Reading passage »
*****

Location
- Russell Street Cleveland, Queensland Australia 27°31′48″S 153°15′40″E﻿ / ﻿27.53°S 153.261°E

Information
- Type: Public, secondary
- Motto: Semper Digne (Always Worthy)
- Established: 1956
- Principal: Leonard McKeown
- Grades: 7–12
- Enrolment: 2254 (2024)
- Colours: Maroon, gold and white

= Cleveland District State High School =

Public school in Cleveland, Queensland, Australia

Cleveland District State High School is an independent coeducational public secondary school based in Cleveland in the local government area of Redland City in Queensland, Australia. As of August 2023, the school had a total enrolment of 2,254 students.

Cleveland District State High School's current role of Executive Principal is held by Leonard McKeown. The school also consists of five Deputy Principals, nine Heads of Department and five Deans of Students.

*****

Dataset extract »
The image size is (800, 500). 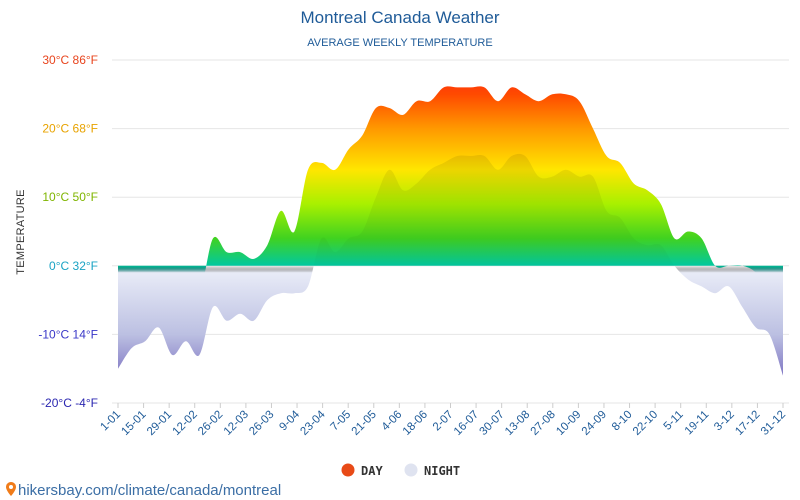 What do you see at coordinates (134, 424) in the screenshot?
I see `x-tick-label: 15-01` at bounding box center [134, 424].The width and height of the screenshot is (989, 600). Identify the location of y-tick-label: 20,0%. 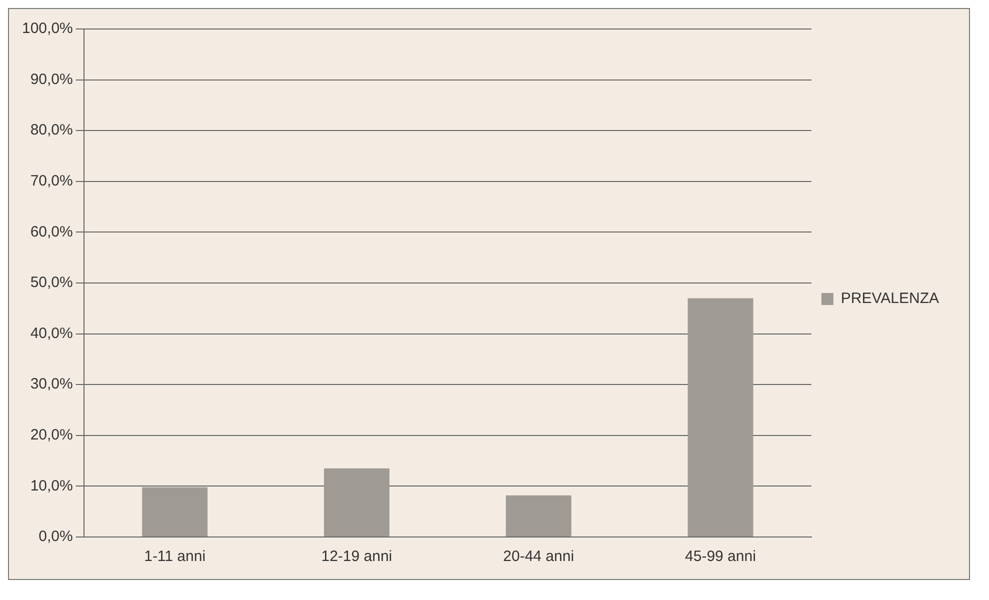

*****

Task instructions » Print word for word the section of the Cleveland District State High School text starting at "Public school in" and ending at "of 2,254 students.". None of the data is used here.

Answer box »
Public school in Cleveland, Queensland, Australia

Cleveland District State High School is an independent coeducational public secondary school based in Cleveland in the local government area of Redland City in Queensland, Australia. As of August 2023, the school had a total enrolment of 2,254 students.